According to the researchers, they found that the co-occurrence of paranoia with tobacco use was largely explained by genetic influences. Similar results for other types of psychotic experiences were also reported, including having hallucinations and disorganized thinking, which were also associated with tobacco use in teenagers, they report.
“While the links between drugs such as cannabis [with] paranoia and hallucinations have been reported before, much less is known about the relationship between tobacco use and mental health problems,” said senior author Dr. Angelica Ronald, a professor of psychology and genetics at Birkbeck, University of London in the UK.

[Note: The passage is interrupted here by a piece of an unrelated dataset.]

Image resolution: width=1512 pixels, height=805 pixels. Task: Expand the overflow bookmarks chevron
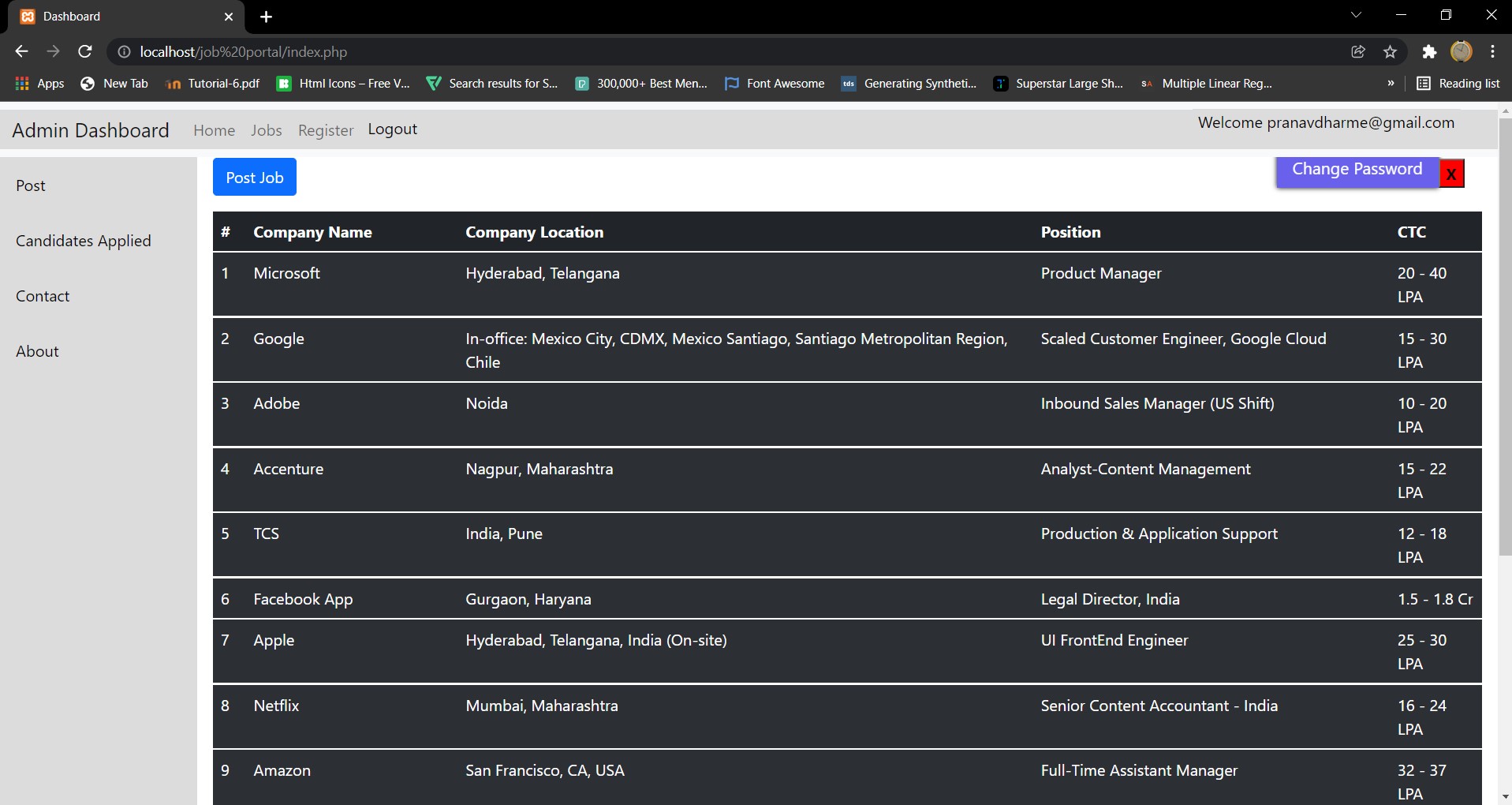[1392, 83]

“In particular, we do not really know why tobacco use and mental health problems often co-occur. In these new findings from our lab, we show that using tobacco is to some degree heritable and that some of the same genetic influences on using tobacco also play a role in experiences such as feeling paranoid.”

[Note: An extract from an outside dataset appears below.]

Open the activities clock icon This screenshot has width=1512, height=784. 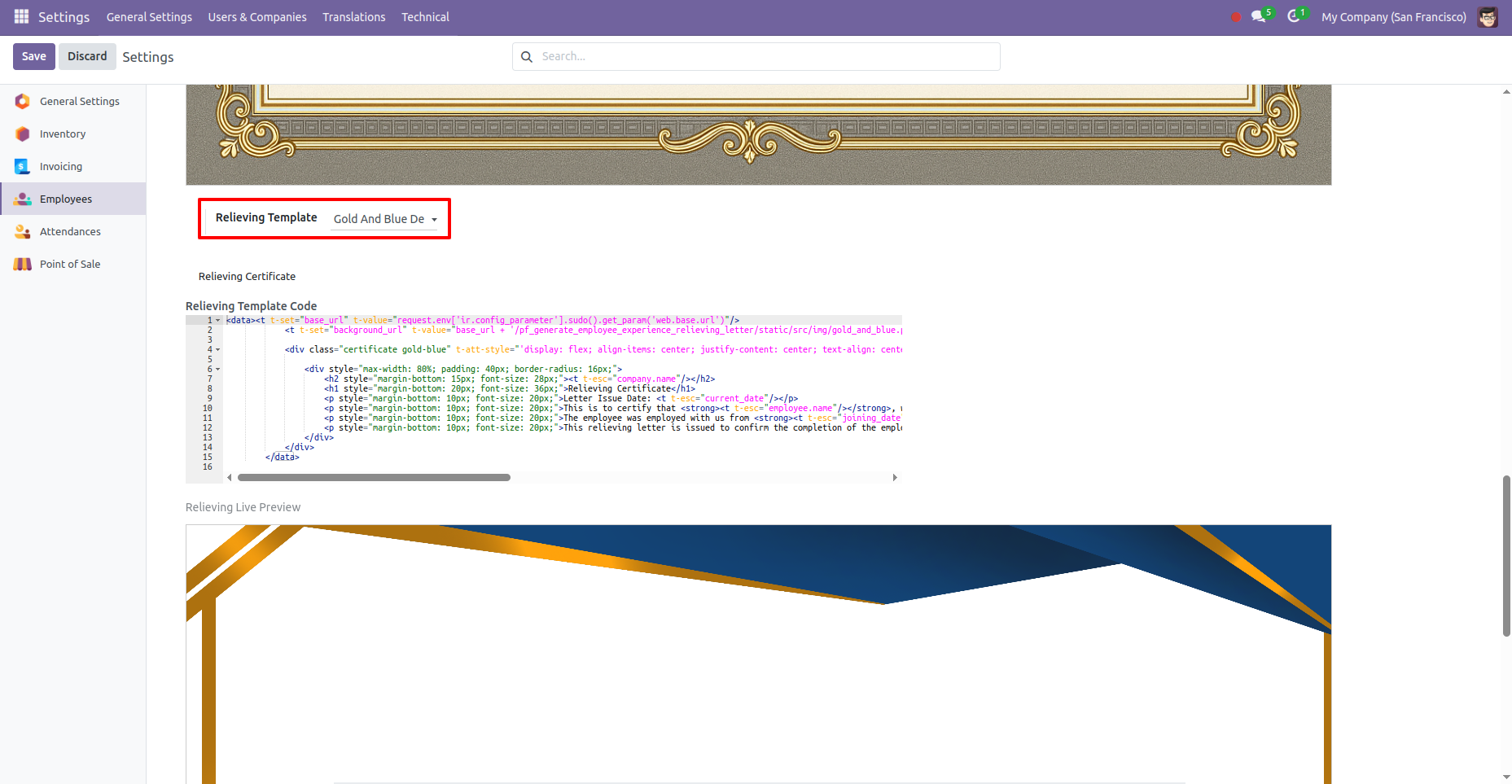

The study’s findings are based on the Twins Early Development Study, a large sample of twins born in England and Wales between 1994 and 1996.
More than 3,700 adolescent twin pairs took part in this study when they were aged 16. Of these, 31.4 percent reported smoking cigarettes within the past year, with 12.1 percent identifying as occasional smokers, and 5.2 percent as regular smokers.
Adolescents also reported on their paranoia and other experiences, such as having hallucinations and disorganized thinking, while their parents reported on issues such as a lack of motivation, social withdrawal, and their teenager seeming emotionally flat.
The researchers found that the frequency of adolescent cigarette smoking was associated with having experiences such as paranoia, with regular smokers having more psychotic symptoms and experiences than non-smokers and occasional smokers.
The associations remained even after accounting for several other possible factors, such as gender, socioeconomic status, cannabis use, prenatal maternal smoking, sleep disturbances, and stressful life events, according to the study’s findings.
Environmental influences accounted for about two-thirds of the differences in adolescent smoking behavior, and one-third of the differences were due to genetic influences, the researchers reported.
However, the researchers urge caution in interpreting the findings. They note that the reported association between tobacco use and psychotic experiences was modest and that their study does not show whether tobacco use causes or worsens psychotic symptoms and experiences, only that they are associated with one another.
Nevertheless, they say the findings could be important because, if confirmed, tobacco use could be a modifiable risk factor for psychosis.
The study was published in the Journal of the American Academy of Child and Adolescent Psychiatry.